44 Data Collection and Classification
44.1 Meaning of Data
Data are facts and figures collected, presented and analysed to draw inferences and aid decision-making (kothari2019?; gupta2021?). They form the raw material of research; without good data, even the best methodology yields wrong conclusions.
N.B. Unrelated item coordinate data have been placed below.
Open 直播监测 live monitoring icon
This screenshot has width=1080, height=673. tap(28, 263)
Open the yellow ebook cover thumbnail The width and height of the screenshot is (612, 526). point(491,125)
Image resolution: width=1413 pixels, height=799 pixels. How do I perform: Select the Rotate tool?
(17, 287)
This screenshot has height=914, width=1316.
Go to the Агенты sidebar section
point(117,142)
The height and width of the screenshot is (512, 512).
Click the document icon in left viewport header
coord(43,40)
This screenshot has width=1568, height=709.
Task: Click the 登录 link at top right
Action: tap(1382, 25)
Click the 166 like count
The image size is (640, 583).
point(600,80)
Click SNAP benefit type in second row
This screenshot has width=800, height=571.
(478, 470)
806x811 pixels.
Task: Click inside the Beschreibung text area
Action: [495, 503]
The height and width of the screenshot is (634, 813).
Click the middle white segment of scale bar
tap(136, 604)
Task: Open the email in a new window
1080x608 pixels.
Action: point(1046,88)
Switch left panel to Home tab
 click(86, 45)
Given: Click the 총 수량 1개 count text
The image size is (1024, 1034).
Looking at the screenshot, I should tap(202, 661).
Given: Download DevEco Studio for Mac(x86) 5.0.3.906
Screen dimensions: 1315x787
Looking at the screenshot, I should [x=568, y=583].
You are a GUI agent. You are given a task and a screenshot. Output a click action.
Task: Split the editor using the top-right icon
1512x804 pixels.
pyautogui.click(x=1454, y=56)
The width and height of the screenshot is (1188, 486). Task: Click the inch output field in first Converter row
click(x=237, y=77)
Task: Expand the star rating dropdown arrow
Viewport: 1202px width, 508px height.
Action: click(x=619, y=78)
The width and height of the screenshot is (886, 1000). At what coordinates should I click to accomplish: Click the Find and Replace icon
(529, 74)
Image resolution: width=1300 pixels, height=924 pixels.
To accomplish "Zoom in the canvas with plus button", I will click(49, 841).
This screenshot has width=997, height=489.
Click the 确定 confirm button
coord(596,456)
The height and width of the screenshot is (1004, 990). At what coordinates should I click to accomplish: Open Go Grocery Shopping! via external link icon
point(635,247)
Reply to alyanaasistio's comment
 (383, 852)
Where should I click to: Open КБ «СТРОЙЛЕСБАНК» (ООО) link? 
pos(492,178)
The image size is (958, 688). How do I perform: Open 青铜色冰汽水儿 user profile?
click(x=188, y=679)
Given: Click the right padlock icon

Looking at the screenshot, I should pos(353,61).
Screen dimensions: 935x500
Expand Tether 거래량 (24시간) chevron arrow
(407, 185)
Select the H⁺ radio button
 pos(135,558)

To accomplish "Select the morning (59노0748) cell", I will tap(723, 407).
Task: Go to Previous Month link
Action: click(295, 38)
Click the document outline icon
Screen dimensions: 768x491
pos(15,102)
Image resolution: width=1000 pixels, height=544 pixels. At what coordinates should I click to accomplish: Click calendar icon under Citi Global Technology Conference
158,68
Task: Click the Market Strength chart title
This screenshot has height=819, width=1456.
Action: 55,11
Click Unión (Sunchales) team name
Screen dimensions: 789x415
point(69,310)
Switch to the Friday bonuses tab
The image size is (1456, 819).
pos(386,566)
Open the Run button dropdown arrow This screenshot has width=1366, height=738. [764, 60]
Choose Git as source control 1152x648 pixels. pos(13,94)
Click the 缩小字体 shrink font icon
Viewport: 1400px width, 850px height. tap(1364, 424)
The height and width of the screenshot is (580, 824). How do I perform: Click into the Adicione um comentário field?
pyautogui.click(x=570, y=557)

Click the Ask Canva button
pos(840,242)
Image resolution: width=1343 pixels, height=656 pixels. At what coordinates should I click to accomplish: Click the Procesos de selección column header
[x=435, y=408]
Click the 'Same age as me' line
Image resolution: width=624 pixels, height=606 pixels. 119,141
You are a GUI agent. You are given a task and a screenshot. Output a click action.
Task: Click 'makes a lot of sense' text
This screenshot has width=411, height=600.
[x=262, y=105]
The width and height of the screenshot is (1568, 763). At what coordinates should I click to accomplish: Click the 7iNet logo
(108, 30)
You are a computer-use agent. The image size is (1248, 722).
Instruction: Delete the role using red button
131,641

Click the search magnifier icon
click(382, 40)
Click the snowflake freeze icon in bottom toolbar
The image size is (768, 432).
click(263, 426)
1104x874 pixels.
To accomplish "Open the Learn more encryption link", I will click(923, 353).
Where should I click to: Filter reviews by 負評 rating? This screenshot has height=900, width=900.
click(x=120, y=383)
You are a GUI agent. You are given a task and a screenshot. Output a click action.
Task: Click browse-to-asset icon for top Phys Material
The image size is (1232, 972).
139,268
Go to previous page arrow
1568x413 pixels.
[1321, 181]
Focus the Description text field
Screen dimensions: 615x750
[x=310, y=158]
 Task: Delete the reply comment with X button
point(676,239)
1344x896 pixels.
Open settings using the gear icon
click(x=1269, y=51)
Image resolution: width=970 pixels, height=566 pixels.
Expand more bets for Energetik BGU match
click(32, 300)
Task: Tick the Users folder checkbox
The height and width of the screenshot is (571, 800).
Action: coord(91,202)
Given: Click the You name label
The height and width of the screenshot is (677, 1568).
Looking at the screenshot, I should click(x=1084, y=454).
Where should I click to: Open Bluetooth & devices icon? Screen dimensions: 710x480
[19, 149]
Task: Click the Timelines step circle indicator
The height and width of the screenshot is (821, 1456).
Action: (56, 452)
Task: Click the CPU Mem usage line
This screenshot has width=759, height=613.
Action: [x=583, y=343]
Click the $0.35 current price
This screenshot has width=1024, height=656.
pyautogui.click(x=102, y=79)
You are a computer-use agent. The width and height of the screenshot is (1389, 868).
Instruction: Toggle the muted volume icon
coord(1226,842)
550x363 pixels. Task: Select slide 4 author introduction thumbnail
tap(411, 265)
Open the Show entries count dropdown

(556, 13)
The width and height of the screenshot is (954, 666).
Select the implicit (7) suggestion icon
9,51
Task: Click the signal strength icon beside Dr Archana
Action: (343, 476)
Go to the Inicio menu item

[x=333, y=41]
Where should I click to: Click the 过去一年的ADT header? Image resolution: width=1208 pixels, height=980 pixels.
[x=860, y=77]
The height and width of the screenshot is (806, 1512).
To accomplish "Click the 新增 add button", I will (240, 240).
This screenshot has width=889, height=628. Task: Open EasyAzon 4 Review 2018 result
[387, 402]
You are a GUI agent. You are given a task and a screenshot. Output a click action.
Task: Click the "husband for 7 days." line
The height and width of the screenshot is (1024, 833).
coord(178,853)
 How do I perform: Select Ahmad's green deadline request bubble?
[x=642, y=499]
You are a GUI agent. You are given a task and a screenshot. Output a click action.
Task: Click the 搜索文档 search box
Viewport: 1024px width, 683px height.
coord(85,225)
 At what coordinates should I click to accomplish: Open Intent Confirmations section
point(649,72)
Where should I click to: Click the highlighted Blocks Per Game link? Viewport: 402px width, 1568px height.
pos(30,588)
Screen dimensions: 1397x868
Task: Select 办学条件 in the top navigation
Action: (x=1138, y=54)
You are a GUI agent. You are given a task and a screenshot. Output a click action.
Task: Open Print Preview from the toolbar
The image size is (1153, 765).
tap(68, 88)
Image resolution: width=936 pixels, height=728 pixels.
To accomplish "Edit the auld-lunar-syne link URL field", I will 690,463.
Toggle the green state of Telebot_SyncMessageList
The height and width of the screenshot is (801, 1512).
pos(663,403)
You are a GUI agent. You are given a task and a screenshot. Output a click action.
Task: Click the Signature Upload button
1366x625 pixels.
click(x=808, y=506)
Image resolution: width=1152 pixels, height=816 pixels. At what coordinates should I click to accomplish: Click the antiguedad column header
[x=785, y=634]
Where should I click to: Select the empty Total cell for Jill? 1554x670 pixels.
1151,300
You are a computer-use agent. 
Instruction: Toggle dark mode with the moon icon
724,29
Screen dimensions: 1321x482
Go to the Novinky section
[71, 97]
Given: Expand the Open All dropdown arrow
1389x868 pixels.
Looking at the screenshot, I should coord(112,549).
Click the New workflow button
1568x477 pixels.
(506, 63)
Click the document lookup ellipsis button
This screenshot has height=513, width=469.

| Class | Definition | Example |
|---|---|---|
| Primary data | Collected first-hand by the researcher for the specific problem | Survey responses, interviews, observation |
| Secondary data | Collected earlier by someone else for another purpose | Government reports, journals, books, databases |
44.2 Methods of Primary-Data Collection
| Method | Working content | Strengths | Weaknesses |
|---|---|---|---|
| Observation | Researcher directly observes events | Natural data; non-verbal | Time-consuming; subjective |
| Interview (personal / telephonic) | Direct verbal exchange | Depth, flexibility | Cost, interviewer bias |
| Questionnaire (mailed / online) | Structured set of questions, self-administered | Wide reach, anonymous | Low response rate |
| Schedule | Questions filled by enumerator in person | Higher response rate | Cost |
| Focus group | Group discussion with moderator | Rich qualitative insight | Group think; small sample |
| Experimental data | From a controlled experiment | Causal inference | Artificial setting |
44.3 Methods of Secondary-Data Collection
Secondary sources include published sources (books, journals, government reports, NSO, RBI bulletins, World Bank, IMF, OECD, NSSO surveys, Census of India, Economic Survey, EPW, sectoral statistical handbooks) and unpublished sources (firm records, theses, internal reports). Secondary data are cheaper and faster but require careful checking for reliability, suitability and adequacy before use.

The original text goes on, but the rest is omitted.